15 Kasım 2021 Pazartesi

Kitap ve Yorgan


Müşterilerimin üst üste gelen  hasarları, verdiğim teklifler üzerine debdebeli görüşmelerim sebebiyle, gün boyu arazideydim. Kasım ayındayız ya... Dışarısı nasıldı biliyor musunuz? Buz... buz... Arabaya bin... Arabadan in... Bütün gün kurtlar sofrasında koştur babam koştur. İşten güçten farkına varmamışım. Of!.. Fena üşümüşüm... Çok fena...  Eve geldiğimde, üzerinize afiyet, nasıl bir sıtma nöbetine tutuldum anlatamam. Tir tir titriyordum. Hemen su ısıttığım gibi koca bir bardağa karışık bitki çayı doldurdum. Canım yemek falan hiiççç istemiyor. Yooo...  Canım ne istiyor biliyor musunuz?  Sadece yorgan altına girmek. O kadar... Elime çayımı, sırtıma yorganımı aldığım gibi kendimi çalışma odamdaki  yatağa attım. Kararlıyım. Elimdeki sıcak sıvıyı bitirir bitirmez uyuyacağım.

Yorganı kafama çektiğim anda aklıma ne geldi bilin bakalım? "Yoruldum ben ağalar, karar verdim, yorgancı olacam" cümlesi... Hoppala... Yok, yorganın altına girince, yorgancı olmak dururken nerden seçmişim sigortacılığı diye düşünmedim değil... Yorgancı olaydım fakir mi kalacaktım yani? Düşünmüştüm vallahi... Ben doğduğu andan itibaren cin çarpmış gibi dolanan biri olacağıma, sobasıynan, kedisi olan ve tüm gün dükkanındaki diktiği yorganın altında oturan bir yorgancı olsaydım mesela diye aklımdan geçirmiştim... Düşünsenize... Sobamın üzerindeki çay demlenirken, pilli radyomda bir türkü çalıyor olaydı...  Sıcacık dükkanımda kırkyama, saten, mermerşahi gibi kumaşlara, topdikiş, beşorta, kırlangıç, baklava, trenyolu gibi desenler işleyeydim mesela... 

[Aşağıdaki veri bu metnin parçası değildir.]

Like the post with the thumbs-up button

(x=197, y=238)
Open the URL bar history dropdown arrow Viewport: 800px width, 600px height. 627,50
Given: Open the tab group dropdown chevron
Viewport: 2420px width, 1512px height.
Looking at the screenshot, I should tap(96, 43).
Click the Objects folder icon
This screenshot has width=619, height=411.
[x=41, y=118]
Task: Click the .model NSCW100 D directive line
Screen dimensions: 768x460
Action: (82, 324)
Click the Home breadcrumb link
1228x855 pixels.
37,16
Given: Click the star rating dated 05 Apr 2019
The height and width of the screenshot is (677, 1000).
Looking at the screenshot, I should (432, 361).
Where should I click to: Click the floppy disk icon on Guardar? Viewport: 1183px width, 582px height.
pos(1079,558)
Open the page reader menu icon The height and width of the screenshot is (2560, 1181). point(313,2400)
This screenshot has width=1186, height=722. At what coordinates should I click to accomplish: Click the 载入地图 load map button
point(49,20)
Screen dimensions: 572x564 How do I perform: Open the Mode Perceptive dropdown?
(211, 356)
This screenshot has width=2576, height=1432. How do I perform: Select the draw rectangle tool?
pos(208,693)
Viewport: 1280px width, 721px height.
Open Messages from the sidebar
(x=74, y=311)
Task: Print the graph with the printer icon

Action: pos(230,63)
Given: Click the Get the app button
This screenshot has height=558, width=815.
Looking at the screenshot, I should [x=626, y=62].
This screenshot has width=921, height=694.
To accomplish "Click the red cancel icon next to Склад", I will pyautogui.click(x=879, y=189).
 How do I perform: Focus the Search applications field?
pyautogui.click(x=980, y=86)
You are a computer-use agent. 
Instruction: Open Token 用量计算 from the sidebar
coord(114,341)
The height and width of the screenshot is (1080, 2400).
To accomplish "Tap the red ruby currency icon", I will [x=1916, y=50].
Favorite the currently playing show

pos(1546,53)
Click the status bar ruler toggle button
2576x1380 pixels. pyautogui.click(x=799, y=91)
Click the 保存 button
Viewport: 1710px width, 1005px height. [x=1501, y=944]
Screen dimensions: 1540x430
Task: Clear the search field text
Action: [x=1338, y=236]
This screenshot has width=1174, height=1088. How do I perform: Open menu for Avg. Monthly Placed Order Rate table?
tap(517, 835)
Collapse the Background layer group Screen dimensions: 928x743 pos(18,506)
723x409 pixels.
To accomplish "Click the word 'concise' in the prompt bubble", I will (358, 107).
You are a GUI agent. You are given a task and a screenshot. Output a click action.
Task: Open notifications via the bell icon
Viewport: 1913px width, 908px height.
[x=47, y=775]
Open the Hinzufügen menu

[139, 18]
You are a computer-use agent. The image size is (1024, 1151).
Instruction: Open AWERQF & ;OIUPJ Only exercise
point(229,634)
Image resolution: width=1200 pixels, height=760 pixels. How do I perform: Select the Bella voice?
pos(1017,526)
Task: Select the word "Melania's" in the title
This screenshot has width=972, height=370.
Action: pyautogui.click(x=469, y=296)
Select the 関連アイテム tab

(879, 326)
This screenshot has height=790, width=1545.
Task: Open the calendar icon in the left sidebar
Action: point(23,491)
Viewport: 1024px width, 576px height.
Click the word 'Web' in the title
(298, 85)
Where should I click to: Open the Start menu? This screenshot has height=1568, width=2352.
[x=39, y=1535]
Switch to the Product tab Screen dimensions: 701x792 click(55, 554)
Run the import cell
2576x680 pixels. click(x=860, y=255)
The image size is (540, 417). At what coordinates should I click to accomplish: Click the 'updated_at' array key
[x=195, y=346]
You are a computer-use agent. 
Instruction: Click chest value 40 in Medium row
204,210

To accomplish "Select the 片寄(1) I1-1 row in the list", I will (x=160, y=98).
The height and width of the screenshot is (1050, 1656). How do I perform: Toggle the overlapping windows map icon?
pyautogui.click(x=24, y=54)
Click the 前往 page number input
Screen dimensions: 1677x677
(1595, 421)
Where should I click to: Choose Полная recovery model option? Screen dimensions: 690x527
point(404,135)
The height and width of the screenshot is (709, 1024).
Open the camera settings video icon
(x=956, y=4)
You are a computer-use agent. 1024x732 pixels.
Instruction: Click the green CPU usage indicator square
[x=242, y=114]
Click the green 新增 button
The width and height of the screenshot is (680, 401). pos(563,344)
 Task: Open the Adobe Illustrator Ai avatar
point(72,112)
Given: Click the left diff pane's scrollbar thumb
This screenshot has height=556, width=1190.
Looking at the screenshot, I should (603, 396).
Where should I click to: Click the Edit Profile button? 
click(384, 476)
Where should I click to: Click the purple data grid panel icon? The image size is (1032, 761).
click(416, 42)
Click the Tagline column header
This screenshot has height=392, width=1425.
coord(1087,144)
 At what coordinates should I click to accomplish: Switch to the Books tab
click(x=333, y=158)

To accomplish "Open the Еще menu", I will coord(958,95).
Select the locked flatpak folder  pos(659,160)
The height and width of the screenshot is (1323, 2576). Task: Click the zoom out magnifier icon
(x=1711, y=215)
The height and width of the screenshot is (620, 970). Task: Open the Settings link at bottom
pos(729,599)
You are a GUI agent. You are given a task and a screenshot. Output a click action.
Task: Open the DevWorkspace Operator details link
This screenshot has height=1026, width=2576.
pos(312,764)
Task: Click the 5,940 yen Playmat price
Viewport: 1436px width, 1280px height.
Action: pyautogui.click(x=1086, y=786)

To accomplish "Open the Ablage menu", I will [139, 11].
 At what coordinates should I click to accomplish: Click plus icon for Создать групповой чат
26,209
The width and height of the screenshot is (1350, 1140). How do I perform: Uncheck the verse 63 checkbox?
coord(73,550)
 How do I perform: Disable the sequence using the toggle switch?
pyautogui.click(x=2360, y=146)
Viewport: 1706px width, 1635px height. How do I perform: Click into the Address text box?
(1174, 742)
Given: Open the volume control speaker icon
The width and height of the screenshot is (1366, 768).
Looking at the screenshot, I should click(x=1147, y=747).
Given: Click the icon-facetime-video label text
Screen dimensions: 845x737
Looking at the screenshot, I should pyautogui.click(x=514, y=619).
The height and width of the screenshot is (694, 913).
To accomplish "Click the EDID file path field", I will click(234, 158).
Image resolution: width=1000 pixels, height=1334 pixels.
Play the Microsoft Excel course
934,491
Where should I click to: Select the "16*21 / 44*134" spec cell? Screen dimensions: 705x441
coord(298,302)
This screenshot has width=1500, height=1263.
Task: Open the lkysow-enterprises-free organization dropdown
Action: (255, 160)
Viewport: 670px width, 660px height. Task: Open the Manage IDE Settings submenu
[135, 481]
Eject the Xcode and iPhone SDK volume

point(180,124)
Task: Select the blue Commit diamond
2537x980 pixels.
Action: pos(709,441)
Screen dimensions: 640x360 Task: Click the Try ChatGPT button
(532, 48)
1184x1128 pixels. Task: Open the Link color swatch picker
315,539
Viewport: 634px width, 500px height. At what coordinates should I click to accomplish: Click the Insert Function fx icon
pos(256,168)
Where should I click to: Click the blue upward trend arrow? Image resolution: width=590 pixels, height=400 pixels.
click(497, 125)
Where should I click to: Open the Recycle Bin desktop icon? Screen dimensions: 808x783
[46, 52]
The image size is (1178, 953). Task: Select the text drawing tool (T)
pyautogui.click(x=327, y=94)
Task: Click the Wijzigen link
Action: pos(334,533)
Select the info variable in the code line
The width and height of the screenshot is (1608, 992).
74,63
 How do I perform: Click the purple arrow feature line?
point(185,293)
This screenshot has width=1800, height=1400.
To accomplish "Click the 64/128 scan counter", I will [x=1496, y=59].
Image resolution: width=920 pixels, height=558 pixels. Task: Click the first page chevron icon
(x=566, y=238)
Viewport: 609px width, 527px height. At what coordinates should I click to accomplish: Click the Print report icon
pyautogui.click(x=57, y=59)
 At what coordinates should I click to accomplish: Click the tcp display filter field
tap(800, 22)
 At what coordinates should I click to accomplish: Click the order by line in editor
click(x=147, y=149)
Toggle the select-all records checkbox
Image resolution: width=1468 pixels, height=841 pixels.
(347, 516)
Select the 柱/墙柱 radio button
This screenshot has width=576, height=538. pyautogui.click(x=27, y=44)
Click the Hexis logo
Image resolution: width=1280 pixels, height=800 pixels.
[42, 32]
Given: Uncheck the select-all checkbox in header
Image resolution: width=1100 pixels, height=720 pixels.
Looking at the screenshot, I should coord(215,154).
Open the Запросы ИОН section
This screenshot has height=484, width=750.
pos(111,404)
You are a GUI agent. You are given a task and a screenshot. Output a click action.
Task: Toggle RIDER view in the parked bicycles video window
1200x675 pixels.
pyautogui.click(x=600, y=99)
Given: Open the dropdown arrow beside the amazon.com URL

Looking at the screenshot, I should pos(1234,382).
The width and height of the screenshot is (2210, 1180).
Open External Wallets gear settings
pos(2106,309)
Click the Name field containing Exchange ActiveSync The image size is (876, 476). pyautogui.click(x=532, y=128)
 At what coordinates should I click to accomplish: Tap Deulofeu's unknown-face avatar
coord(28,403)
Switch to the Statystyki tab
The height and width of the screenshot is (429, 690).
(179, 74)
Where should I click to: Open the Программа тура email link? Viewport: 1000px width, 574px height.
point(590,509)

İyi de ben nereden bildim bu yorgancılık vaziyetlerini şimdi... Yooo... Ben yorgancılık üstüne tek bir kitap ömrümde okumadım vallahi... Yorgan, kitap ve trenyolu derkene...  Peki eğer yorgancı olaydım, bu kadar kitap okur muydum acaba, diye düşünürkene ben... İşte o anda, aklıma gelen cümleyle, küllüm yorgancılık terimlerini nerede okuduğumu hatırladım. Tabii ya...  Kitapla yorganın birbirine yakın olduğunu anlatan Atilla Atalay'ın bir öyküsünde...  

Atilla Atalay'ın yazdığı gibi, acaba yorgan altında okuduğumuz kitaplar, kimsenin bilmediği efsunlu ninnilerden mi söz ederdi?  Uykudayken biz, onlar usulca kalbimizi onarırlar mıydı sahi? Allahım nasıl bir öyküydü ki? Aklım fena halde öyküye takıldı. Yok ama... O an... İnanın yataktan kalkmaya, Atilla Atalay'ın kitapları arasında o öyküyü bulmaya hiç mecalim yoktu. Yatakta bir süre yuvarlandım. Sonunda yorgana iyice sarılarak, karşımdaki kitaplığa baktım. İşte oradaydı. Kişi Başına Bir Yalnız... Bana olduğu yerden göz kırpıyordu sanki... Sürüne sürüne kalktım. Kitabı elime aldım. En son sayfalarından birini açtım. Altını çizdiğim cümlelerde aynen şöyle yazıyordu: 

"Adam olmamakla, kurtlar sofrasında yerini başkasına kaptırmakla, çaldırmakla, fakir kalmakla, yalnız ölmekle korkutmasınlar. Lazımsa yani, uyu sen şimdi... Unutma ama uyu... Ondan anlattım ben bunları..." 

Akabinde "Yoruldum ben ağalar, karar verdim, yorgancı olacam," diye aklımdan geçirdim. Du bi... Sabah ola hayrola... Unutmadan uyumam lazım şimdi.